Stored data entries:
★ ★ ★
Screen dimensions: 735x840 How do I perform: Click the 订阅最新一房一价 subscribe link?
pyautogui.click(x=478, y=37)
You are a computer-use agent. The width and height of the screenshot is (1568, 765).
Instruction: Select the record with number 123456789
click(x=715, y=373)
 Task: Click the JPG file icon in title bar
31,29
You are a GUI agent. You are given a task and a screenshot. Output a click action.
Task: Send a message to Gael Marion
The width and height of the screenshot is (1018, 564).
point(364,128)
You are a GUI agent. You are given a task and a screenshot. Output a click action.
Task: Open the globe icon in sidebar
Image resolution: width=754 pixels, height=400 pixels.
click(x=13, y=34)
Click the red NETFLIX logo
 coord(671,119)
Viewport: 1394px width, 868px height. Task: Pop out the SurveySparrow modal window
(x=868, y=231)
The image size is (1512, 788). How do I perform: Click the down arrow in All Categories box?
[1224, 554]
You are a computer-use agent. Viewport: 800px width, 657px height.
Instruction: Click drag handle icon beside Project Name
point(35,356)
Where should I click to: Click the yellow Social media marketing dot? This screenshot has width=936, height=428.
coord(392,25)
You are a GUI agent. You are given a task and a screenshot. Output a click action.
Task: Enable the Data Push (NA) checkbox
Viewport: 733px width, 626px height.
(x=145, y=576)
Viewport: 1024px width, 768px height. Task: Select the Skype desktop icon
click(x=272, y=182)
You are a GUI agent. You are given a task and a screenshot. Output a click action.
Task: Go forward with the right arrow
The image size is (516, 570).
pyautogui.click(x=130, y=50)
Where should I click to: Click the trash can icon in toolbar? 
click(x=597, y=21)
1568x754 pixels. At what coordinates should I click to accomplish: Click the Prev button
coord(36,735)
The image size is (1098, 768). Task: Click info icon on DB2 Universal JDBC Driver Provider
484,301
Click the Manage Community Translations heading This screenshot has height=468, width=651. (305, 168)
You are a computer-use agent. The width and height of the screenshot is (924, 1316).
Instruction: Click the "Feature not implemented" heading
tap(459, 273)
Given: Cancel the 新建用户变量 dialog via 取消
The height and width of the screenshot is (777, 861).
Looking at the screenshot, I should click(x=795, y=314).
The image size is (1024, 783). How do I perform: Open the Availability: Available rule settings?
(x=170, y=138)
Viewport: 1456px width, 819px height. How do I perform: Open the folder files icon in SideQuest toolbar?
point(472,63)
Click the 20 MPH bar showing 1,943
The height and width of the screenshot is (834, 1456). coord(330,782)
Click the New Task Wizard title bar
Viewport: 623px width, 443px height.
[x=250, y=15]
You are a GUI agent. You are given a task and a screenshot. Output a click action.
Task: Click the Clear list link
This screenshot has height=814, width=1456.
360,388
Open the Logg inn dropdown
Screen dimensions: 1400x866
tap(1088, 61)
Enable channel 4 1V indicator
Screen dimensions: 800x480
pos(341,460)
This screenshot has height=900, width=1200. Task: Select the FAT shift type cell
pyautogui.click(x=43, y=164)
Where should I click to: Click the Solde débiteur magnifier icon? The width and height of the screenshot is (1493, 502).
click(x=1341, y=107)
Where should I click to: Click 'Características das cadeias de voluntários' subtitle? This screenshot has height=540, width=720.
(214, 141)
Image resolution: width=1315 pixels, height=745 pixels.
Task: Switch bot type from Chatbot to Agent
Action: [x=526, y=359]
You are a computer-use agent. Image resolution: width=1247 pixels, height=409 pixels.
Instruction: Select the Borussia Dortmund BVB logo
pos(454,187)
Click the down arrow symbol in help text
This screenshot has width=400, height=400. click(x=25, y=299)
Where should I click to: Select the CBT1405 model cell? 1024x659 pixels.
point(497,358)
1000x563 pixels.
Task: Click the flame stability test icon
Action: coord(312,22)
★ ★ ★
DIRECTIONS: Would you retype the lines above from the one with "Viewport: 1394px width, 868px" down to the one with "Open the Logg inn dropdown", word for word, both ends included and no other lines?

RESULT OF THIS TASK:
Viewport: 1394px width, 868px height. Task: Pop out the SurveySparrow modal window
(x=868, y=231)
The image size is (1512, 788). How do I perform: Click the down arrow in All Categories box?
[1224, 554]
You are a computer-use agent. Viewport: 800px width, 657px height.
Instruction: Click drag handle icon beside Project Name
point(35,356)
Where should I click to: Click the yellow Social media marketing dot? This screenshot has width=936, height=428.
coord(392,25)
You are a GUI agent. You are given a task and a screenshot. Output a click action.
Task: Enable the Data Push (NA) checkbox
Viewport: 733px width, 626px height.
(x=145, y=576)
Viewport: 1024px width, 768px height. Task: Select the Skype desktop icon
click(x=272, y=182)
You are a GUI agent. You are given a task and a screenshot. Output a click action.
Task: Go forward with the right arrow
The image size is (516, 570).
pyautogui.click(x=130, y=50)
Where should I click to: Click the trash can icon in toolbar? 
click(x=597, y=21)
1568x754 pixels. At what coordinates should I click to accomplish: Click the Prev button
coord(36,735)
The image size is (1098, 768). Task: Click info icon on DB2 Universal JDBC Driver Provider
484,301
Click the Manage Community Translations heading This screenshot has height=468, width=651. (305, 168)
You are a computer-use agent. The width and height of the screenshot is (924, 1316).
Instruction: Click the "Feature not implemented" heading
tap(459, 273)
Given: Cancel the 新建用户变量 dialog via 取消
The height and width of the screenshot is (777, 861).
Looking at the screenshot, I should click(x=795, y=314).
The image size is (1024, 783). How do I perform: Open the Availability: Available rule settings?
(x=170, y=138)
Viewport: 1456px width, 819px height. How do I perform: Open the folder files icon in SideQuest toolbar?
point(472,63)
Click the 20 MPH bar showing 1,943
The height and width of the screenshot is (834, 1456). coord(330,782)
Click the New Task Wizard title bar
Viewport: 623px width, 443px height.
[x=250, y=15]
You are a GUI agent. You are given a task and a screenshot. Output a click action.
Task: Click the Clear list link
This screenshot has height=814, width=1456.
360,388
Open the Logg inn dropdown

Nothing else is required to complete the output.